___ FILAS ___

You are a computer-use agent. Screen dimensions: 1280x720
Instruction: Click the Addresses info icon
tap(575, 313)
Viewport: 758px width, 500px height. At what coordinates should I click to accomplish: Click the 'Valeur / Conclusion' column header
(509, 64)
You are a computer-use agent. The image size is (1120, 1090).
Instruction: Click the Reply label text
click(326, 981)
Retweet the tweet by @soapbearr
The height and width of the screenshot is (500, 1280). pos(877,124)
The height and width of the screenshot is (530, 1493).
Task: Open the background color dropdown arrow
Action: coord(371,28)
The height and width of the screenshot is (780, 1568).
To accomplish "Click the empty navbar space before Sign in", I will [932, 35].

___

* OBJETIVO *
Por favor, vuelve a escribir todos los ítems de arriba, línea por línea y sin cambiar nada.

* RESPUESTA CORRECTA *
You are a computer-use agent. Screen dimensions: 1280x720
Instruction: Click the Addresses info icon
tap(575, 313)
Viewport: 758px width, 500px height. At what coordinates should I click to accomplish: Click the 'Valeur / Conclusion' column header
(509, 64)
You are a computer-use agent. The image size is (1120, 1090).
Instruction: Click the Reply label text
click(326, 981)
Retweet the tweet by @soapbearr
The height and width of the screenshot is (500, 1280). pos(877,124)
The height and width of the screenshot is (530, 1493).
Task: Open the background color dropdown arrow
Action: coord(371,28)
The height and width of the screenshot is (780, 1568).
To accomplish "Click the empty navbar space before Sign in", I will [932, 35].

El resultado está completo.